Spacing helps users see what information belongs together. Use spacing between items and sections to help guide users through a form.

Placing related items closer together will make those items seem related. Placing sections farther apart will help users understand where sections start and stop.

Spacing in desktop and mobile

Spacing of form fields should remain consistent between desktop and mobile. You should not need to add mobile-specific spacing between form elements.

Section spacing

Use a larger amount of spacing between sections than between fields.

For a starting point, consider using double or triple the amount of space between fields.

Form showing fields left aligned with sixteen pixels between each field and forty-eight pixels between sections.

Example of improper spacing between fields with sixteen pixels spacing between text fields and sections.

Field spacing

Spacing between fields should be smaller than section spacing.
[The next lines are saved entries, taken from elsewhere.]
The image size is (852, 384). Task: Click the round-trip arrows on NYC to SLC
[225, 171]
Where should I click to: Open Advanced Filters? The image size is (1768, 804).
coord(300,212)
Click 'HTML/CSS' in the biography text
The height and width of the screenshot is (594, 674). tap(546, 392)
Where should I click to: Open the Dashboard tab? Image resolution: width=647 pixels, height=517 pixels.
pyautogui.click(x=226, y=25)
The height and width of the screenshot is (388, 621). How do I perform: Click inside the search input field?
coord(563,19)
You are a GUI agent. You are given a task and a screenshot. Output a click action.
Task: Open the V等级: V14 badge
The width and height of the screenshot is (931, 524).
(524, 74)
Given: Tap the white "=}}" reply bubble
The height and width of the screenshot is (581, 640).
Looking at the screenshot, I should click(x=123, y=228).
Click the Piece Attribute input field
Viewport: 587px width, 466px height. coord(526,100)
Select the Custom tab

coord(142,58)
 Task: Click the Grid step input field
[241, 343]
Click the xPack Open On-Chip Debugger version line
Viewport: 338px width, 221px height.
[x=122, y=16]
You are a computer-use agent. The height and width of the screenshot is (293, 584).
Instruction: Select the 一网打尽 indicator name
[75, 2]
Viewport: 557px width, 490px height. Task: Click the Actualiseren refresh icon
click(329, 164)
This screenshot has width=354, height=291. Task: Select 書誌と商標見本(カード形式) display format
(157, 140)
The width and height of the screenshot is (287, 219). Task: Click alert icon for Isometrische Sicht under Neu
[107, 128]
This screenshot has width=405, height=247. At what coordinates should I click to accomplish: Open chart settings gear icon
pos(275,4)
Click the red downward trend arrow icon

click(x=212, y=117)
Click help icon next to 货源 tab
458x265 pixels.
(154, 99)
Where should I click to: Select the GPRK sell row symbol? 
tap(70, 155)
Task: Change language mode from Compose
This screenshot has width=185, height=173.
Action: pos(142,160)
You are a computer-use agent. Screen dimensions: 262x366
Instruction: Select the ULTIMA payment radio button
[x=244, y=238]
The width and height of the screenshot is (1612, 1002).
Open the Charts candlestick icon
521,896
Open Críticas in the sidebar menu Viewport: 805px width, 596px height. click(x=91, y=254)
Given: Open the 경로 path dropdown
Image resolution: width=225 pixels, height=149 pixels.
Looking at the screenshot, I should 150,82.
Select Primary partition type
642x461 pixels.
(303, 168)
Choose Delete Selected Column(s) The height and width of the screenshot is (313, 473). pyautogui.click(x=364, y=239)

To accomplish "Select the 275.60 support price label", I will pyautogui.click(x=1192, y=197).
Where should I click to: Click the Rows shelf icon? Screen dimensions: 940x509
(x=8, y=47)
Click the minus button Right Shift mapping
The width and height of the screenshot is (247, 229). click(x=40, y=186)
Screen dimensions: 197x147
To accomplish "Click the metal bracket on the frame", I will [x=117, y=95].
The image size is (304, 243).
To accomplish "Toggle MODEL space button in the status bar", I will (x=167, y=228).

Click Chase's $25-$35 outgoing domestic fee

This allows fields in the same section to appear related.

It generally works well to space fields at 50% to 75% of the field height.

Example of proper spacing between text fields at twenty-four pixels.

Sizing

Field width

Users rely on field width to understand how much information they must enter into a field.

User shorter widths when you know how many characters someone will enter. Examples include zip codes (5 digits) or phone numbers (10 digits).

Use longer widths when you don’t know how many characters a user might need. An example would be name fields.

Side-by-side examples of correct and incorrect text field length. First example shows correct text field length for zip code that's short enough. Second example shows incorrect text field length for zip code that's too long.

Sizing in desktop and mobile

On desktop, fields should not take up the entire width of large monitors. To ensure this doesn’t happen, specify a max-width on field elements or their container.

On mobile, it’s common to set fields at 100% width of their container. Continue to size fields by how much information the user will enter. For fields that don’t need a pre-set amount of information, allow them to grow as wide as possible. An example would be name fields.